The Australian Nursing and Midwifery Federation (Victorian Branch) welcomes the Victorian mental health royal commission’s recommendations to mend the mental health system based on a philosophy of ‘how can we help?’.
Many recommendations align with the priorities outlined in the ANMF (Vic Branch) submission to the royal commission which include fixing funding, retaining clinical mental health services in the hospital system, removing fragmentation between services and improving the safety of the mental health workforce.
ANMF (Vic Branch) Assistant Secretary Madeleine Harradence said ‘The recommendations and the Andrews Government’s sense of urgency and deep understanding of the broken system give us comfort that real reform will occur that listens and responds to the voices of people with mental ill health and their families.
‘On first reading we support all of the recommendations and we look forward to working with the government to ensure mental health nurses and nurse-led models, particularly in the community, are part of the solutions.’
‘We won’t rest until the abolished yet successful federally-funded mental health community nurse program, known as the ‘Mental Health Nurse Incentive Program or MHNIP’ is restored and supporting people with complex, often trauma-based mental illness to stay well and living, working and learning in their communities,’ Ms Harradence said.
The ANMF (Vic Branch) asked for and supports recommendation 5 and the establishment of Adult and Older Adult Local Mental Health and Wellbeing Services and Area Mental Health and Wellbeing Services designed to provide integrated, holistic care, support to navigate the system and shared care between primary and secondary services.

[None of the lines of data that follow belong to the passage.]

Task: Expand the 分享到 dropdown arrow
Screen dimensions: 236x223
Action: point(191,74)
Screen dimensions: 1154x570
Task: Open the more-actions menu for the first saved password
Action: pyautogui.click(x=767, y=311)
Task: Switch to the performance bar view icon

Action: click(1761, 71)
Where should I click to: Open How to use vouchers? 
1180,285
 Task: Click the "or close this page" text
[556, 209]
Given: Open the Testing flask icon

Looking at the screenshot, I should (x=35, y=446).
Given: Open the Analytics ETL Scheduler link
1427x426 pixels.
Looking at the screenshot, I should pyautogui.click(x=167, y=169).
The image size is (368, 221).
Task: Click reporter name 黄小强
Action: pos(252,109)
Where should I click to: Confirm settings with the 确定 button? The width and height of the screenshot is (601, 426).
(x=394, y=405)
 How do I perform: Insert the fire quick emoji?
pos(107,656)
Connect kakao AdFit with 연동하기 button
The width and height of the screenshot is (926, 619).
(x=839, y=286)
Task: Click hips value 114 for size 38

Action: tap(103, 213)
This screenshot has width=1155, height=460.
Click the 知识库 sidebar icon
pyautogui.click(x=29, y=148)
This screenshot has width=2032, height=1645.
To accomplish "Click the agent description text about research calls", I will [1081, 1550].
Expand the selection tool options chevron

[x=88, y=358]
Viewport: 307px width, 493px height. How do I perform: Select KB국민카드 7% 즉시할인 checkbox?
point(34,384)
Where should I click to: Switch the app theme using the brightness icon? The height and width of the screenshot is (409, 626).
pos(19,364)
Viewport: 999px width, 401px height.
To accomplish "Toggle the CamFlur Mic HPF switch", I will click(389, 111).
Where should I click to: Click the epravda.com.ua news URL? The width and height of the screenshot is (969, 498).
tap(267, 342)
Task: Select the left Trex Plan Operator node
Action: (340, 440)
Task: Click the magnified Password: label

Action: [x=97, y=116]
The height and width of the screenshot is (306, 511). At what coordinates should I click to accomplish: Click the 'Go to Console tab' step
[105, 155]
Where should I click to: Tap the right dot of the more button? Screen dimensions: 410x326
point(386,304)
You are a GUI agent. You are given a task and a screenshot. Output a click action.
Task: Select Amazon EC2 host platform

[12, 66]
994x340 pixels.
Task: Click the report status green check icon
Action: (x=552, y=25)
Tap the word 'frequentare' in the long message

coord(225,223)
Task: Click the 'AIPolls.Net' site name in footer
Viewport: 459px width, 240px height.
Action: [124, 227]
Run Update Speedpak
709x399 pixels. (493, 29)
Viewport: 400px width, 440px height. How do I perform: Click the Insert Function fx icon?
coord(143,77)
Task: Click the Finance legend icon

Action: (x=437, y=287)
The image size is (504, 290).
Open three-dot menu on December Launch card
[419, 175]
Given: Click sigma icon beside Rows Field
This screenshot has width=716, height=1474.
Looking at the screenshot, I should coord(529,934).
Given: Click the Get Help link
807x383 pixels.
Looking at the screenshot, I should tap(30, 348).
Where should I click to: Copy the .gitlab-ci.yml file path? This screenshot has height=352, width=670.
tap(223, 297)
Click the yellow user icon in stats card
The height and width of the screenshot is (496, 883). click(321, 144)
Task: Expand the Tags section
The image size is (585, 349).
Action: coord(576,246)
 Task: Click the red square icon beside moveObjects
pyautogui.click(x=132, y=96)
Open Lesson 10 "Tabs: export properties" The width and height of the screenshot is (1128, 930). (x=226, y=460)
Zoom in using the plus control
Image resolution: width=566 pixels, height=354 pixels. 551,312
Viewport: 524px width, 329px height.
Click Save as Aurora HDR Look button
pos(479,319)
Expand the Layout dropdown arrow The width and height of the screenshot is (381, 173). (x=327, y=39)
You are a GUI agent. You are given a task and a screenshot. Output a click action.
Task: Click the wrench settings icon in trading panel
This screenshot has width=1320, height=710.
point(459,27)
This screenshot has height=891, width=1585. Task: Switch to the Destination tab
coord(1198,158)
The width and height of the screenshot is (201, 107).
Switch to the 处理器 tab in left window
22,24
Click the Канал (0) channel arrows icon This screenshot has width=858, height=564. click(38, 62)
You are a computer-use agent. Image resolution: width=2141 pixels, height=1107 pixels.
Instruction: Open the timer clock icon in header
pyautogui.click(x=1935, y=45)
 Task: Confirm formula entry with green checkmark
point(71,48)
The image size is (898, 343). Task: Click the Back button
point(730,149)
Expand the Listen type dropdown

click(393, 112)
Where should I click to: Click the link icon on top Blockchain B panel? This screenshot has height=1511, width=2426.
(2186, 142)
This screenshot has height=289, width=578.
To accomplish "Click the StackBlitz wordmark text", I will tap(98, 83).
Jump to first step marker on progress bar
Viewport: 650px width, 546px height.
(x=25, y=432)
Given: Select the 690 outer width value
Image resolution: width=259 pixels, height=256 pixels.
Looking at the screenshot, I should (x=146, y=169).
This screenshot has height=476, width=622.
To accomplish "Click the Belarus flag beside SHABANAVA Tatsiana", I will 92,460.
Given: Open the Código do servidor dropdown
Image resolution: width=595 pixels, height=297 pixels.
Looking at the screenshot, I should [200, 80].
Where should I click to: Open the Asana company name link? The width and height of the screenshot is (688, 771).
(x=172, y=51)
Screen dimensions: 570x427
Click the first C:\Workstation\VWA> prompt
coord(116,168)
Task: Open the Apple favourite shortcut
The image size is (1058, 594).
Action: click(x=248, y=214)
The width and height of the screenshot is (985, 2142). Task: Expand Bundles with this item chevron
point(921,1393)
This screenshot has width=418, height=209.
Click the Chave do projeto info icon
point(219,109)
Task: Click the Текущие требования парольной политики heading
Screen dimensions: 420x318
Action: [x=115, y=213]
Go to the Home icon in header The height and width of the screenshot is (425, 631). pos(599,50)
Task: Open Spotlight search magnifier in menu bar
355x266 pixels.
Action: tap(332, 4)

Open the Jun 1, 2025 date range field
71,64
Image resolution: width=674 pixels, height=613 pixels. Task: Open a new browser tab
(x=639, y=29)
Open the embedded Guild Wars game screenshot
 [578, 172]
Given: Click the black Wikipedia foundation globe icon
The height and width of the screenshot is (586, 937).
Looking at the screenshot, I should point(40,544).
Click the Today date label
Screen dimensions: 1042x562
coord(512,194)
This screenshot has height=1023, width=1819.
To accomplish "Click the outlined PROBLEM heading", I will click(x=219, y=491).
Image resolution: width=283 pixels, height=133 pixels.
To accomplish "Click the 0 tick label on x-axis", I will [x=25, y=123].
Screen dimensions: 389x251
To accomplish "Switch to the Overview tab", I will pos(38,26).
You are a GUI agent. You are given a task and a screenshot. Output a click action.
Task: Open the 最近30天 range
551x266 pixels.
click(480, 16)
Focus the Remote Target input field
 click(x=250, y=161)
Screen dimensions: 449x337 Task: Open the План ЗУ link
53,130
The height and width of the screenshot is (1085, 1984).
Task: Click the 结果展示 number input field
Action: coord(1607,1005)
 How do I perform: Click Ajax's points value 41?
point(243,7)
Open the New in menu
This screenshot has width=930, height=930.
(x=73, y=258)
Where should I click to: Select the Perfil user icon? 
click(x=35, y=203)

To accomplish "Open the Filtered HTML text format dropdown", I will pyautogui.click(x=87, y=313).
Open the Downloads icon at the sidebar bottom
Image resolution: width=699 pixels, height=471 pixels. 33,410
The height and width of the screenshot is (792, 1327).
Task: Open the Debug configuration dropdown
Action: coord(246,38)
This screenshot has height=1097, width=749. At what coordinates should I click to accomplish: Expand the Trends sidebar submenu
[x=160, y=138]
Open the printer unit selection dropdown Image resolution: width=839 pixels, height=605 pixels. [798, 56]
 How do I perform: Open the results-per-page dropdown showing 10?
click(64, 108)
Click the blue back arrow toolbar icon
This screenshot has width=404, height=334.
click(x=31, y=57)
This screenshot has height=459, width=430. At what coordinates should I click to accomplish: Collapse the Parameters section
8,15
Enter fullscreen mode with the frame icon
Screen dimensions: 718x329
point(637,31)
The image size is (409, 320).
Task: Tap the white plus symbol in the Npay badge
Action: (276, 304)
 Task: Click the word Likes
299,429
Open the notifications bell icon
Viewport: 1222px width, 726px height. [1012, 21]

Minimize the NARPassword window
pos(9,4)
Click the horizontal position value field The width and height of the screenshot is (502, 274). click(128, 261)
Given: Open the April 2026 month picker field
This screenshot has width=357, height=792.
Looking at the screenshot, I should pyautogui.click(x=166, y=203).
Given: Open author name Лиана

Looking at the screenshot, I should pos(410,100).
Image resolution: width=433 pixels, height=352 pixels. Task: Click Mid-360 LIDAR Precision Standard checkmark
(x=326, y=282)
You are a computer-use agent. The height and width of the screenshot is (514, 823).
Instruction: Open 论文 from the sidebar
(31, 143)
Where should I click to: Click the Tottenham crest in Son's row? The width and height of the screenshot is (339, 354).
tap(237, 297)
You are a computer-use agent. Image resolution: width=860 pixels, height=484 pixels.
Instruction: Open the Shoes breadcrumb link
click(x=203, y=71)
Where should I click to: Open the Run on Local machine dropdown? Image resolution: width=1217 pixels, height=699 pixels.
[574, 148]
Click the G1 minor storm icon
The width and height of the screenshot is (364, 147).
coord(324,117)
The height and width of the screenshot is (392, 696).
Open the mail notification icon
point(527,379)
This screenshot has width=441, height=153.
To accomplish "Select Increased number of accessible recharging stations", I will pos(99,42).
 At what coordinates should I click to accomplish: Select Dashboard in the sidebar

‘This will address system fragmentation and provide resources to follow up and support people with a mental illness,’ Ms Harradence said.
‘It will improve access, including the provision of alternative entry points other than the emergency department, it will provide care to keep people well, help people recover and save lives,’ she said.
While the emphasis is on turning a reactive system into a compassionate, preventative and recovery system, recommendation 8 will improve the ability to respond and support people experiencing a mental health crisis.
The report acknowledges that the broken system has harmed not helped many of those who took the difficult step of asking for support.
It also acknowledges the trauma mental health nurses and others, working in an under-resourced and disconnected system, have experienced because they were unable to meet the overwhelming needs of unwell Victorians.
Recommendation 58, which addresses workforce safety and wellbeing, will be critical to ensuring nurses, doctors and allied health professionals are safe at work and in a position to provide the best care possible.
The final recommendations of the royal commission will build on the work of the Mental Health Reform Victoria, established in February 2020, already under way. Since then the Andrews Government has:
- announced a targeted mental health levy in the 2020–21 Budget
- provided $59.7m in August 2020 to strengthen the surge capacity of clinical and community mental health services across Victoria in its COVID-19 response, and fast-track additional mental health beds and the statewide rollout of the Hospital Outreach Post-suicidal Engagement (HOPE) program
- provided $59.4m in April 2020 for mental health support services during the COVID-19 outbreak
- provided $19.5m in May 2020 in funding to implement royal commission interim recommendations
- provided $28.5m funding in August 2020 to support students struggling with mental health issues as part of a COVID-19 response
- allocated an additional 142 acute mental health beds to Melbourne Health and Barwon Health with 35 public beds in private health settings out to tender
- funded an extra 120 mental health graduate nurse positions to commence throughout 2021
- included $3.1m in the 2020–21 Budget to support 100 transition nursing to specialty mental health permanent employment positions and $950,000 for pre-qualification employment programs for nurses.
- expanded hospital-in-the-home program to extend to mental health at Barwon Health and Orygen Youth Health
- expanded suicide prevention programs such as Hospital Outreach Post-suicidal Engagement (HOPE) program and an outreach program for children and young people who have self-harmed or are at risk of suicide
- provided $338,000 in wellbeing grants for mental health services and $600,000 additional funding for the Nursing and Midwifery Health Program Victoria to provide valuable counselling and support to nurses, midwives and personal care workers
- held a sector-wide symposium on the proposed Victorian Collaboration Centre for Mental Health and Wellbeing.